GRM erzählt eine Geschichte über, ja - was eigentlich genau? Den modernen, technologischen Menschen könnte man sagen, über das Unmoralische des technischen Forschritts und über gesellschaftliche Missstände. Das Buch spielt irgendwann in einer Postbrexit-Welt. Es gibt ein Grundeinkommen für alle, die sich einen Chip zur staatlichen Überwachung einsetzen lassen, und es gibt ein Sozialpunktesystem: Bonuspunkte für gutes soziales Verhalten, Strafpunkte für schlechtes. Rahmenhandlung ist die alles miteinander verbindende Geschichte einer Clique aus dem sozialen Brennpunkt Rochdale: vier seelisch verstümmelte Kinder, die nach London ziehen und Rachezüge an ihren Ausbeutern planen.

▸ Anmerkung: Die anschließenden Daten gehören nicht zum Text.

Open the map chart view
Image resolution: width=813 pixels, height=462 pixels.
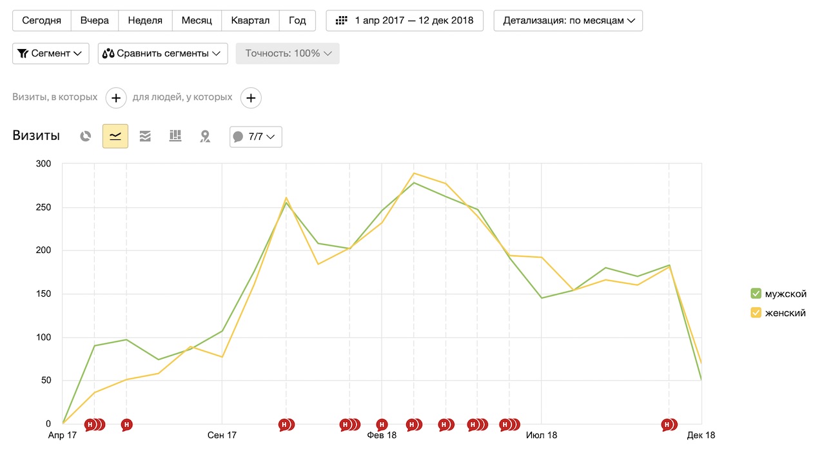[x=205, y=136]
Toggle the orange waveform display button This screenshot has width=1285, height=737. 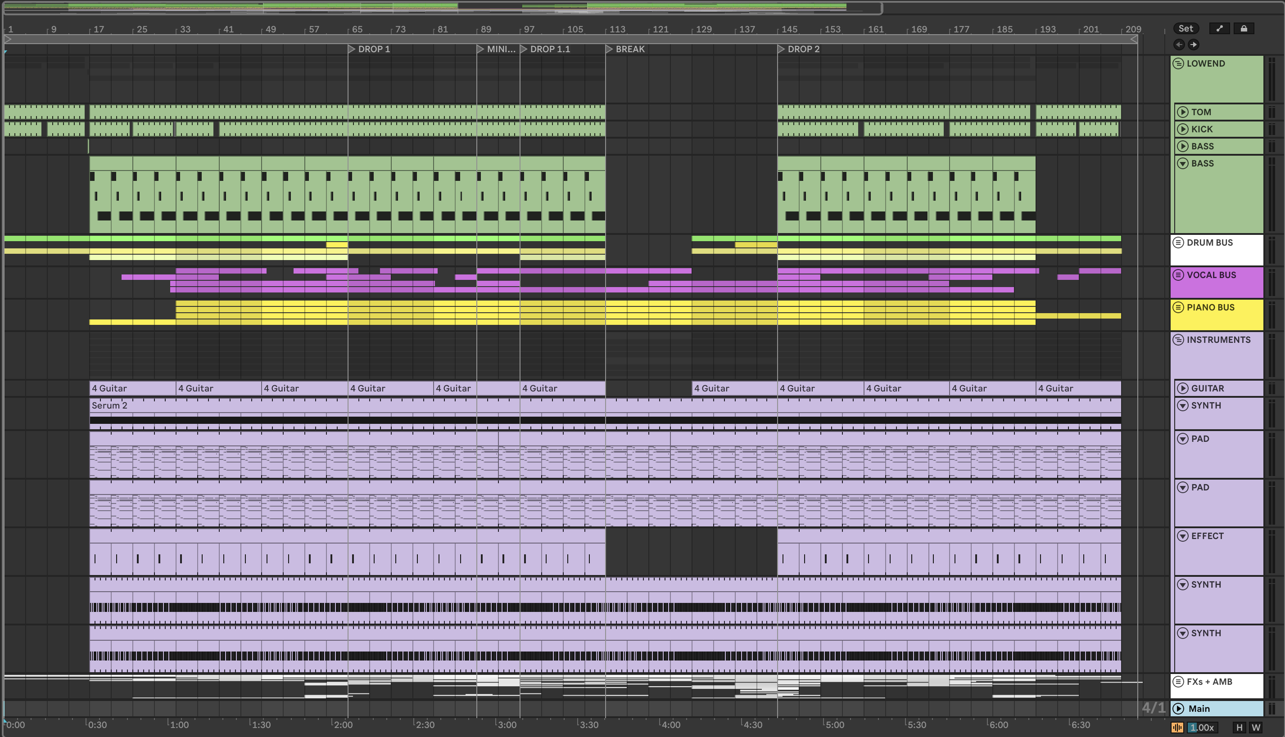[1177, 727]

GRM ist ein Buch über diejenigen, die am Rand der Gesellschaft stehen: aufgegebene Menschen, die dem Verfall überlassen werden und keine Perspektive mehr haben. GRM ist ein Buch über den Überwachungsstaat, über Konsum und künstliche Intelligenz, über die Perversionen der Menschen und das Patriarchat. Eine böse Vision der Zukunft, und gleichzeitig ein düsteres Abbild der Gegenwart: brutal, zynisch und mit scharfer Feder geschrieben. Thematisch überfrachtet, Personell überfrachtet, einfach komplett brainfuck. Ein literarischer Rundumschlag, der kaum ein gesellschaftlich kontroverses Thema nicht wenigstens kurz anschneidet. Big Brother in extremo, verstörend und betörend. Und alle, die dieses wahnsinnige Buch noch nicht gelesen haben: jetzt aber Attacke!